We have developed an efficient parallel implementation of the MIC algorithm for finding higher-order epistasis in GWAS using CUDA-enabled accelerator cards. Concretely, we have proposed a parallel GPU-only implementation of a modified K-Means clustering algorithm. In addition to the clustering step, we also make extensive use of the GPU for the remaining parts, leaving the host CPU only for organizational purposes during execution.

Using our implementation it is possible to examine moderately-sized GWAS datasets in just a few seconds on a modern consumer-grade workstation. Our benchmark results indicate speedups of about two orders-of-magnitude compared to the sequential solution. The benefits of our parallel implementation are more significant when increasing the order of the interactions, i.e. when the exhaustive phase has more impact on the total execution time.

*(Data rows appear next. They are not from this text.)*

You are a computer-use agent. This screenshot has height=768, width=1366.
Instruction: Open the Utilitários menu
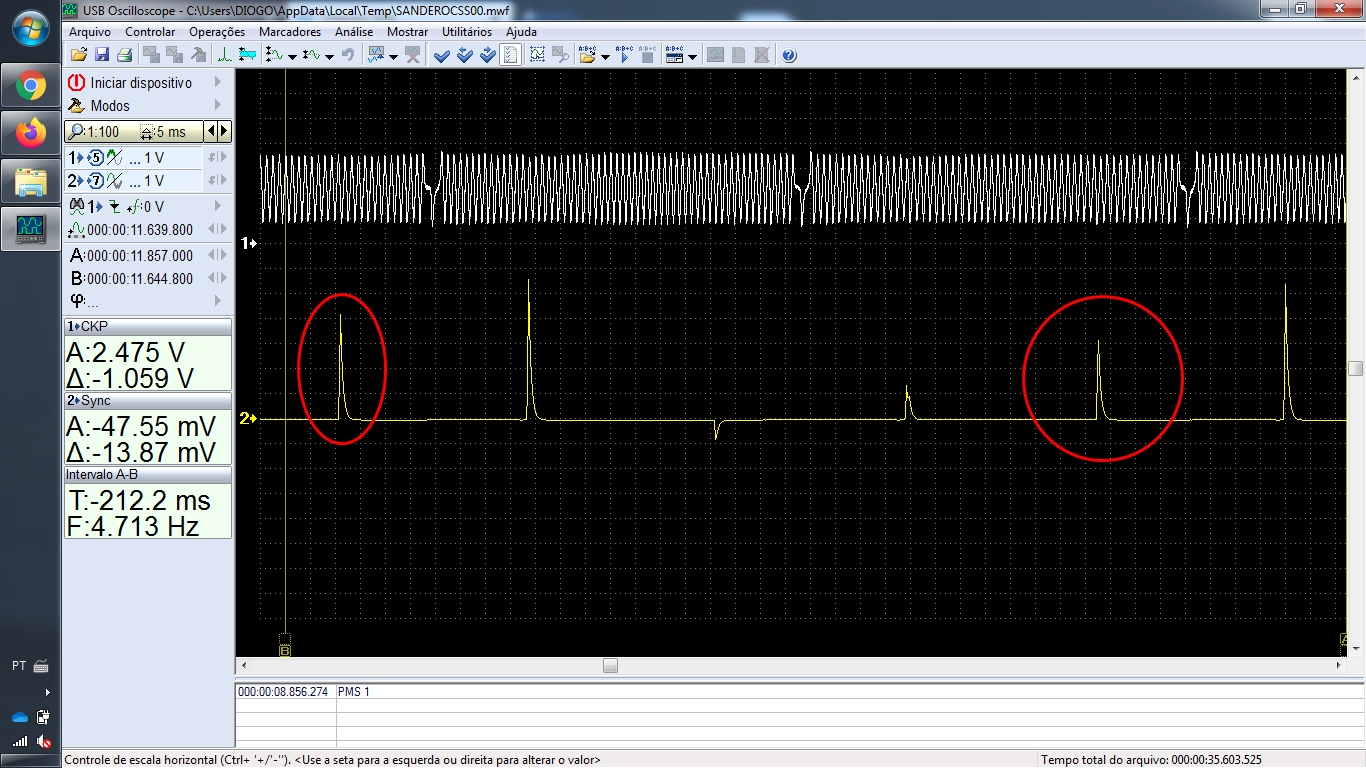pyautogui.click(x=467, y=32)
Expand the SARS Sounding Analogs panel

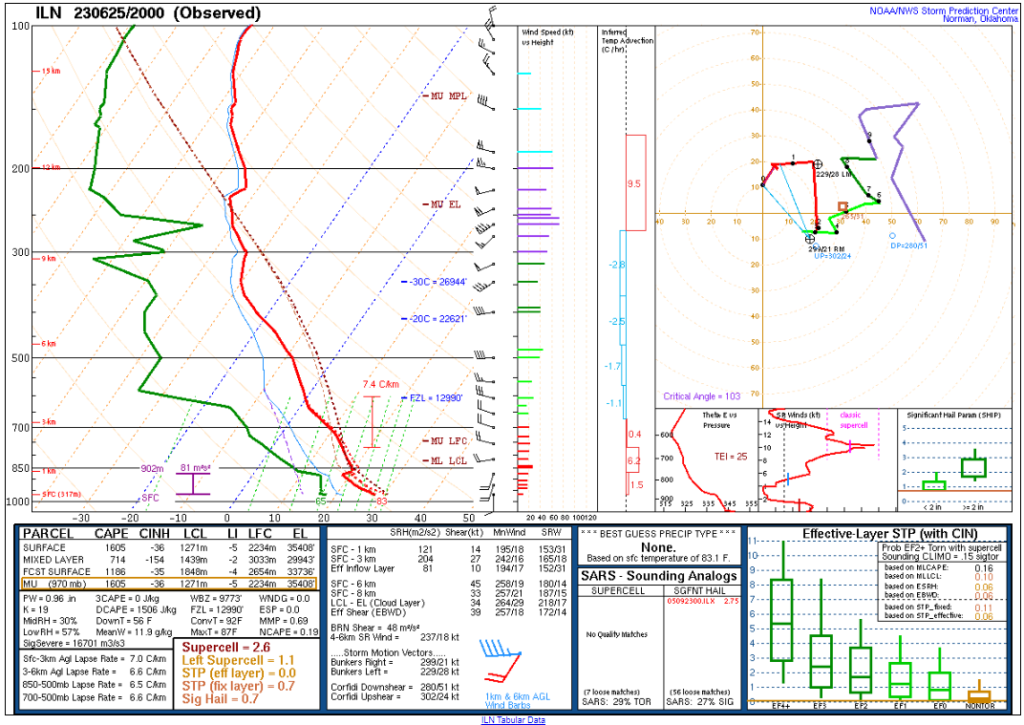click(656, 578)
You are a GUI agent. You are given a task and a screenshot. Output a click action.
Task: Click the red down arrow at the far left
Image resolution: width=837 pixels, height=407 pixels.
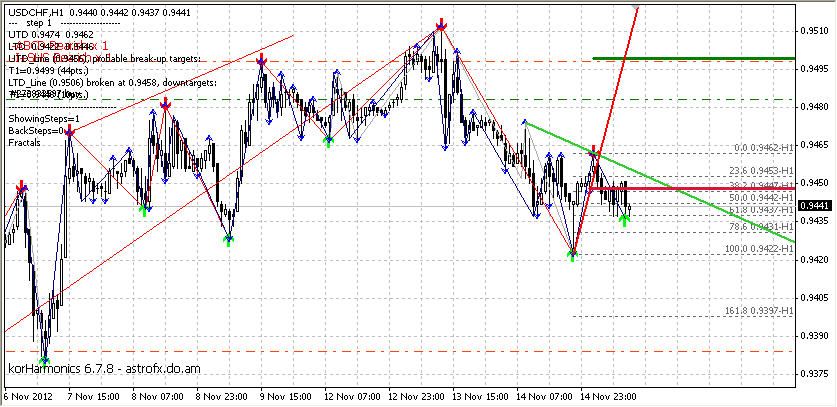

As part of our future work, we are planning to further improve the CUDA-implementation of the exhaustive search step. For now, this computation is done by a so-called heavy kernel, where each thread has to compute a rather big portion of the overall task. The CUDA architecture, however, is designed and optimized for lightweight threads. Hence, we have to develop a parallelization-scheme that implements the concept of lightweight threads by further splitting each computation into independent subtasks. A further possible direction of future research is the design and comparison of novel lightweight candidate selection algorithms on CUDA-enabled accelerators in order to robustly prune non-interacting markers at even higher speed.